● **TASK STATEMENT**: In how many lines of the listing below does "This" appear? Reply with the number only.

● **LISTED RECORDS**:
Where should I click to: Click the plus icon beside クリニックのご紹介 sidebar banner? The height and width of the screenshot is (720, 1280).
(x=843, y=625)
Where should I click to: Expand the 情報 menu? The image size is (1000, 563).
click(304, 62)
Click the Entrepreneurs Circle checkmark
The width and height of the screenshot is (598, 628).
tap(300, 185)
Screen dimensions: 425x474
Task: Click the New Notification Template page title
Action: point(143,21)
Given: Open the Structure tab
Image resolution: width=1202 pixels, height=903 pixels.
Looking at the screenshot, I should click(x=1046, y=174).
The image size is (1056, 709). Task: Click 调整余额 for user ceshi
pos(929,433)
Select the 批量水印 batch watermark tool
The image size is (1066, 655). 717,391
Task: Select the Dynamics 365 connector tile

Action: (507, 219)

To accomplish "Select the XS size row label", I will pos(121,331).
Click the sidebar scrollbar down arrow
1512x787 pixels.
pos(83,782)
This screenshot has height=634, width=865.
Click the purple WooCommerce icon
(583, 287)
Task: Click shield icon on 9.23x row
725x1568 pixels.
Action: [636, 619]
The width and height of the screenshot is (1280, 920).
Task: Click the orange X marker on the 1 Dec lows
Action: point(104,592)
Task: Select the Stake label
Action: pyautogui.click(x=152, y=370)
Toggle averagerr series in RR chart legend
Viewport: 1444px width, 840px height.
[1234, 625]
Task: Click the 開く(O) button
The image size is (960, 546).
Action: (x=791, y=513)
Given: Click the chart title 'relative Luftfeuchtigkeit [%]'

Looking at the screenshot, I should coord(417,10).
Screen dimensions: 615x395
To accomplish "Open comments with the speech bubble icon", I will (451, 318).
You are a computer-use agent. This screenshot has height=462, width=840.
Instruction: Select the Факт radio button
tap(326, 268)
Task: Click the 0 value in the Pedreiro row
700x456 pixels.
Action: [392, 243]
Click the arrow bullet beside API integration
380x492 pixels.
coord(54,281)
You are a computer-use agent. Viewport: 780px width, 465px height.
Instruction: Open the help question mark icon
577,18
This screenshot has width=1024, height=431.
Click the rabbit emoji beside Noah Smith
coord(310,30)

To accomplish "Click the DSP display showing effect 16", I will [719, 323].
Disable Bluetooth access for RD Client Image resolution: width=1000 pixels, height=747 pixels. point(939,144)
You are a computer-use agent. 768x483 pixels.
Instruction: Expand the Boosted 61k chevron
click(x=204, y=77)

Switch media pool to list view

● **ANSWER SECTION**: 3